Both sides equal 2, confirming that the statement is true when \( n = 1 \). Therefore, the base case is successfully verified, serving as a solid foundation for the inductive proof.

The inductive step is the heart of a proof by induction. It involves two parts: the assumption and the induction. This step proves that if a statement holds for an arbitrary positive integer \( k \), it must also hold for the next integer, \( k+1 \). By doing so, the domino effect of sorts is set in motion.

• First, assume the statement is true for a particular \( k \). For our example, assume \( 2 + 7 + 12 + \dots + (5k-3) = \frac{k(5k-1)}{2} \).
• Then, prove it for \( k+1 \) by adding the next term to both sides: \( 2 + 7 + 12 + \dots + (5k-3) + (5(k+1) - 3) \).
• This becomes \( \frac{k(5k-1)}{2} + (5(k+1) - 3) = \frac{2k^2+3k+2}{2} \).

The step involves algebraic manipulation until both sides of the equation match. Once they do, it establishes that the statement is true for \( k+1 \), thereby completing the inductive step.

Proof by induction is a powerful method used in mathematics to show that a statement or formula is true for all natural numbers. It is akin to proving a line of dominoes will fall over, starting with the first piece.

• It consists of two main parts: verifying the base case and demonstrating the inductive step.
• The base case establishes the truth of the statement for the initial value, while the inductive step extends this truth to all subsequent values.
• In the exercise provided, proof by induction is employed effectively to show the truth of the given summation formula for all positive integers \( n \).

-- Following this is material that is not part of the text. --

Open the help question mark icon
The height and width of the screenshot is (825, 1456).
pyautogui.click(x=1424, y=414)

By completing both the base case and inductive step successfully, proof by induction allows us to conclude with certainty that the statement holds true for any value of \( n \), not just a few specific cases.

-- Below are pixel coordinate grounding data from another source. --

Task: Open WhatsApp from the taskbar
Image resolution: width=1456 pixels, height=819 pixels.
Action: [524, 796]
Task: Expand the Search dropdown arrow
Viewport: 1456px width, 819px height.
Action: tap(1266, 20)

An algebraic proof within the context of induction often involves manipulating algebraic expressions to demonstrate the truth of a mathematical statement. This requires a solid grasp of algebraic techniques to simplify and work with expressions.

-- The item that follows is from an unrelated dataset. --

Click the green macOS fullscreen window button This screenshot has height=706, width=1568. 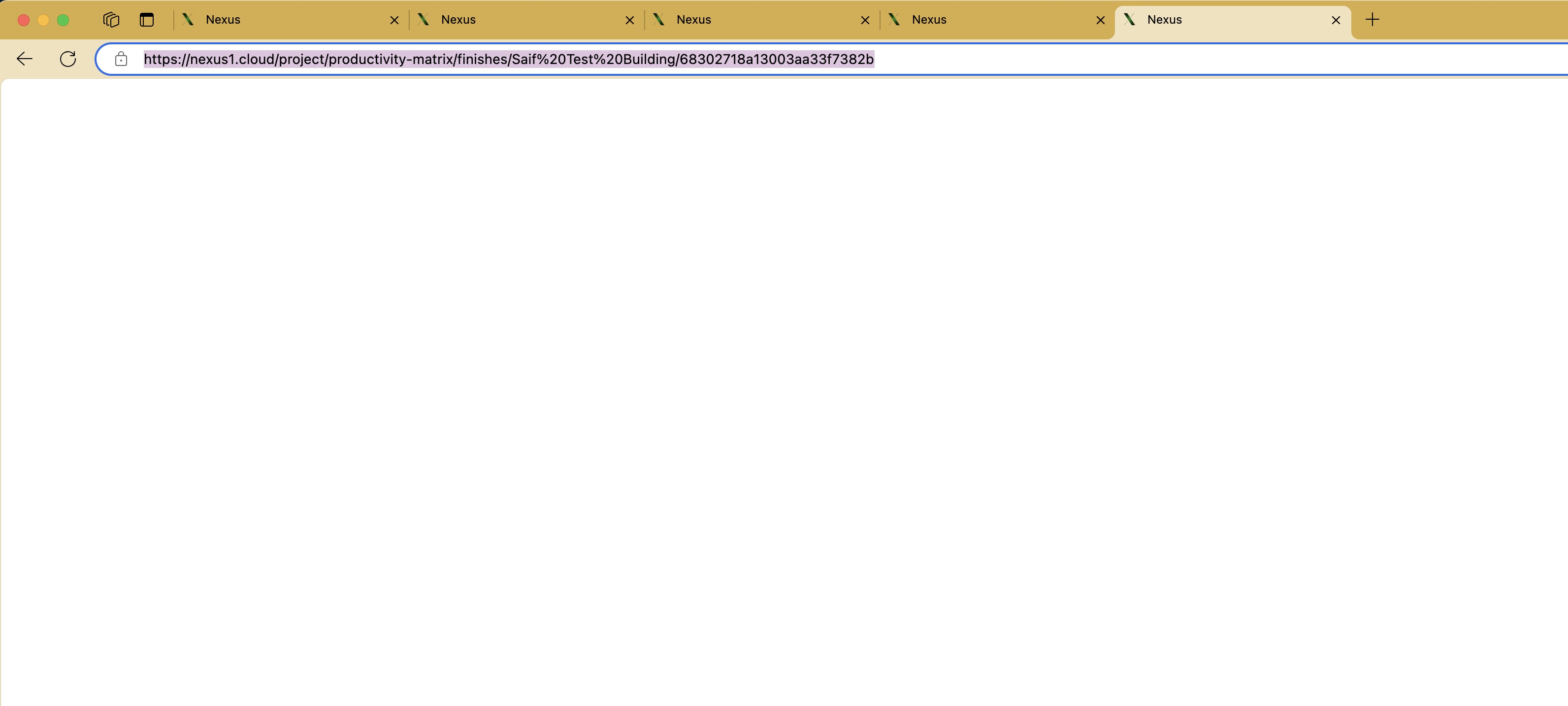click(63, 20)
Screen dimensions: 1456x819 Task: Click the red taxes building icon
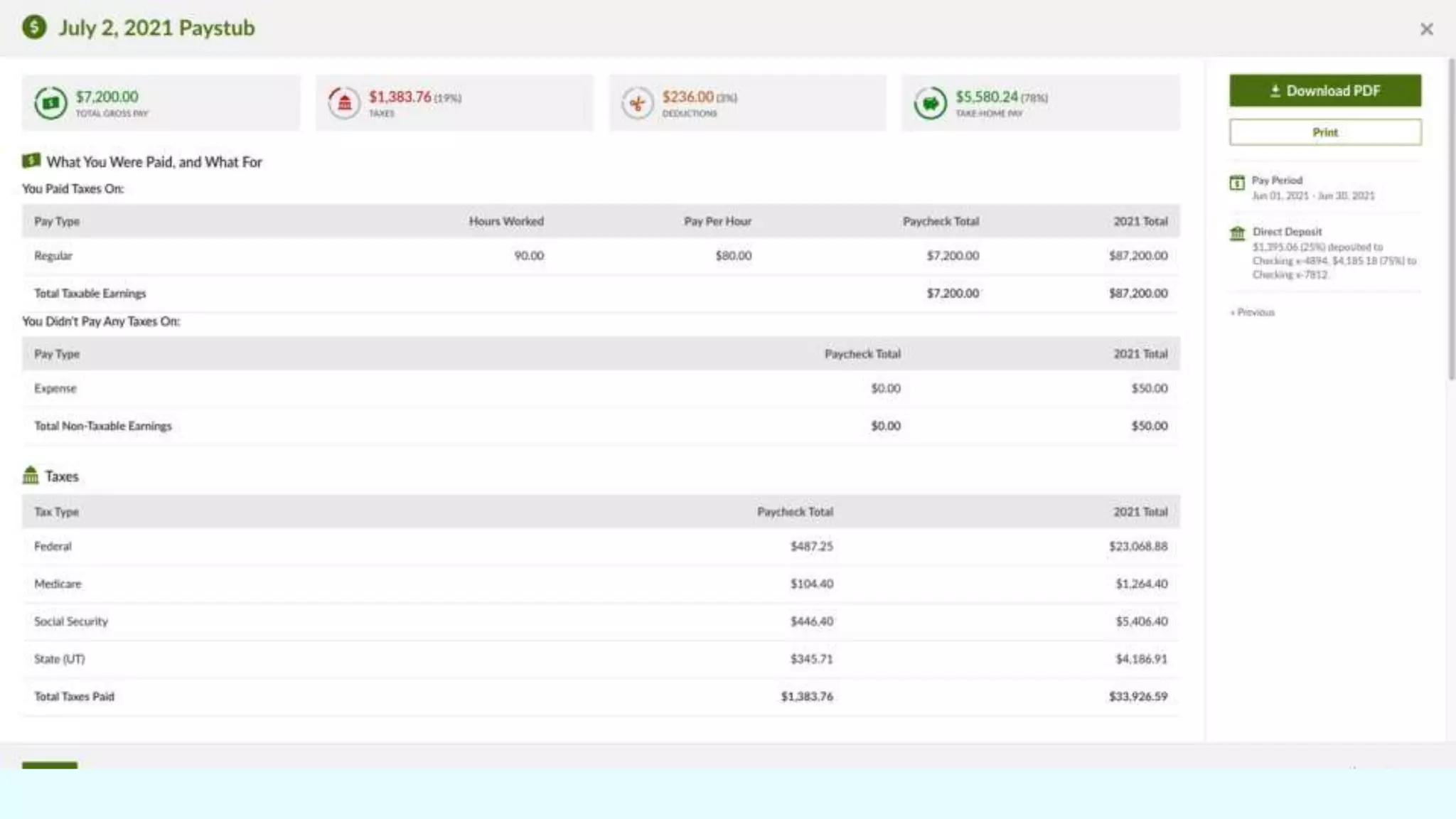[x=344, y=103]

• In the inductive step, algebraic proof is used to transition from the assumption for \( k \) to proving the statement for \( k+1 \).
• The process includes adding the new term to both sides of the equation and simplifying the expressions to show that they are equal.
• For the exercise, after assuming \( 2 + 7 + 12 + \dots + (5k-3) = \frac{k(5k-1)}{2} \), the expression \( 5(k+1) - 3 \) is added, and careful algebraic simplification is necessary to achieve the result: \( \frac{2k^2+3k+2}{2} \).

Algebraic proof taps into the power of algebra to validate mathematical statements, providing a logical and rigorous framework for induction.